◆ **STORED DATA**:
-- start --

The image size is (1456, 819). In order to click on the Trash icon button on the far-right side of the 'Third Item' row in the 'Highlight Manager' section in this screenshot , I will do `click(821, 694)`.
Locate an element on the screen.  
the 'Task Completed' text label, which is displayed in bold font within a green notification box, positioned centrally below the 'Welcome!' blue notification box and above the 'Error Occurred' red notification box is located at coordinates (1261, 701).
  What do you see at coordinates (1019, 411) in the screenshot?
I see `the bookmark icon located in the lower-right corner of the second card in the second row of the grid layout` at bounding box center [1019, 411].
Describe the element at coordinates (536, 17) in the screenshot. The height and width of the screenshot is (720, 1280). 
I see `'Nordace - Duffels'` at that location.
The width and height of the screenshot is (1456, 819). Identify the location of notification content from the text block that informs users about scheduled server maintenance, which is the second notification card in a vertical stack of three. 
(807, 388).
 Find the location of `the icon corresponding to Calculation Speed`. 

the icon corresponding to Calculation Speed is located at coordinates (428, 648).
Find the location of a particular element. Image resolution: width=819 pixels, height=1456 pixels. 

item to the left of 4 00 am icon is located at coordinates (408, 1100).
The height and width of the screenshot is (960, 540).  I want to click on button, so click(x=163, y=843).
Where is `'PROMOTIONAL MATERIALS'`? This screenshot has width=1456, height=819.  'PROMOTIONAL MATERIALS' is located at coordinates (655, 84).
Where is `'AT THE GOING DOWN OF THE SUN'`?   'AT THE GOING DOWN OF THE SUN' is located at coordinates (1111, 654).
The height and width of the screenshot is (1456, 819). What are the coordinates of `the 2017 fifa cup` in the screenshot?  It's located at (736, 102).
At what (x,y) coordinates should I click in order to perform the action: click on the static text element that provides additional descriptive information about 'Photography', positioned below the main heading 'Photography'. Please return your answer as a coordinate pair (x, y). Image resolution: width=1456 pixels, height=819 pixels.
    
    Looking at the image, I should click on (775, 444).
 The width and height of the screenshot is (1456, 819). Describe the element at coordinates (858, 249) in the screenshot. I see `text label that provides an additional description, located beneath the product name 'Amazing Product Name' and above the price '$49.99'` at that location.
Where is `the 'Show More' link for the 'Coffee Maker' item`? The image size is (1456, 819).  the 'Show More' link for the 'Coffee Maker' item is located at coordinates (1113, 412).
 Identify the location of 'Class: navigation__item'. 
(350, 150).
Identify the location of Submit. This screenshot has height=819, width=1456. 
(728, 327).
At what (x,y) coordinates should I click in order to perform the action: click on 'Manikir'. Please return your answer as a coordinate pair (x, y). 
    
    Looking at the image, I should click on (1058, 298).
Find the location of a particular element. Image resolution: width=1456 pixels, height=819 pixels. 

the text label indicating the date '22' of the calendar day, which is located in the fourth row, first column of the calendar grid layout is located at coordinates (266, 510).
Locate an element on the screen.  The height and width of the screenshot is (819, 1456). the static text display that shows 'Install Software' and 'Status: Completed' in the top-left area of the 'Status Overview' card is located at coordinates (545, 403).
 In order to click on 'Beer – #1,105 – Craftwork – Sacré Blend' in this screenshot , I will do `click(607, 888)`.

-- end --

Quote the items from the line with "y). Image resolution: width=1456 pixels, height=819 pixels." up to and including the line with "(350, 150).", word for word.

◆ **RESPONSE TO THIS EXERCISE**:
At what (x,y) coordinates should I click in order to perform the action: click on the static text element that provides additional descriptive information about 'Photography', positioned below the main heading 'Photography'. Please return your answer as a coordinate pair (x, y). Image resolution: width=1456 pixels, height=819 pixels.
    
    Looking at the image, I should click on (775, 444).
 The width and height of the screenshot is (1456, 819). Describe the element at coordinates (858, 249) in the screenshot. I see `text label that provides an additional description, located beneath the product name 'Amazing Product Name' and above the price '$49.99'` at that location.
Where is `the 'Show More' link for the 'Coffee Maker' item`? The image size is (1456, 819).  the 'Show More' link for the 'Coffee Maker' item is located at coordinates (1113, 412).
 Identify the location of 'Class: navigation__item'. 
(350, 150).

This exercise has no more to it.